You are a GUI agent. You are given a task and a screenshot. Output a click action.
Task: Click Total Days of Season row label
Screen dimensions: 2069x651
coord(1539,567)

********

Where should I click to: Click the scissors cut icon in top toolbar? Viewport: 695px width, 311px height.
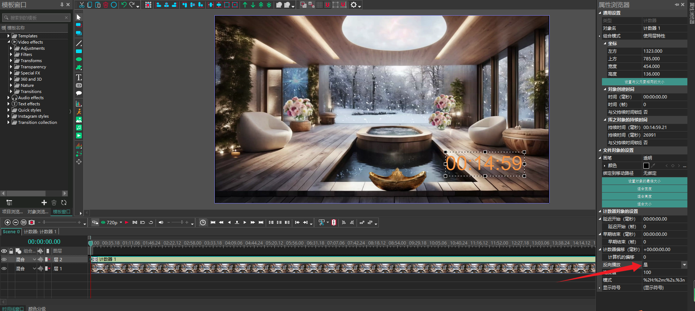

********

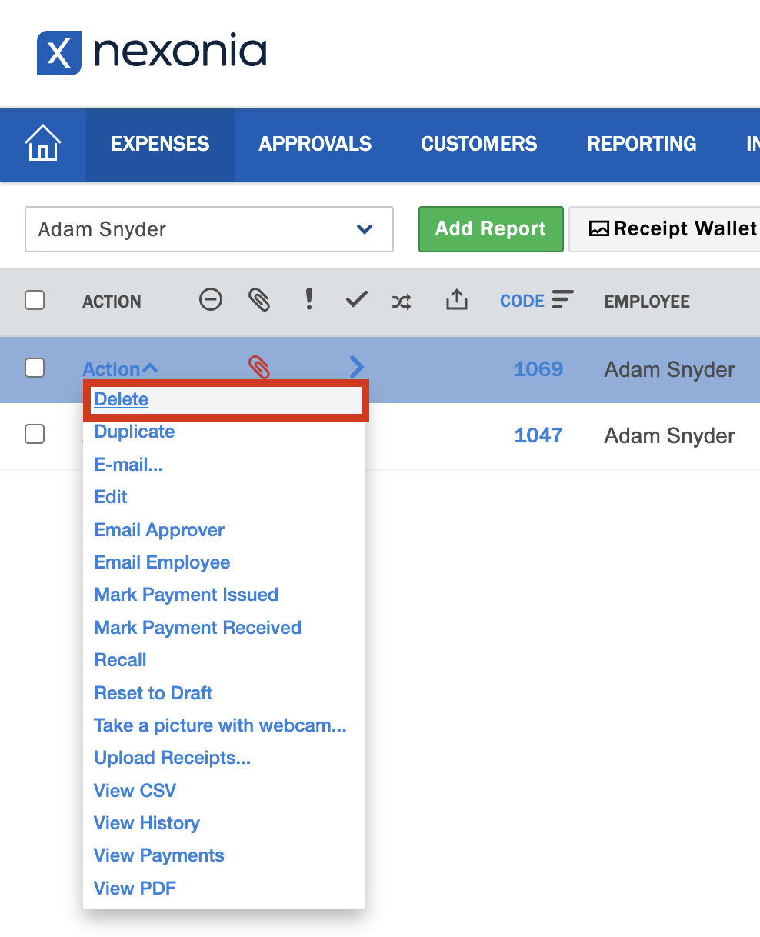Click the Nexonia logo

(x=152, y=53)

********

_Given instruction_.
Could you rewrite the lines starting at the one containing "You are a GUI" and ending at the one containing "coord(1539,567)", changing "screenshot" to "screen capture" and keeping everything else the same?

_Task response_.
You are a GUI agent. You are given a task and a screen capture. Output a click action.
Task: Click Total Days of Season row label
Screen dimensions: 2069x651
coord(1539,567)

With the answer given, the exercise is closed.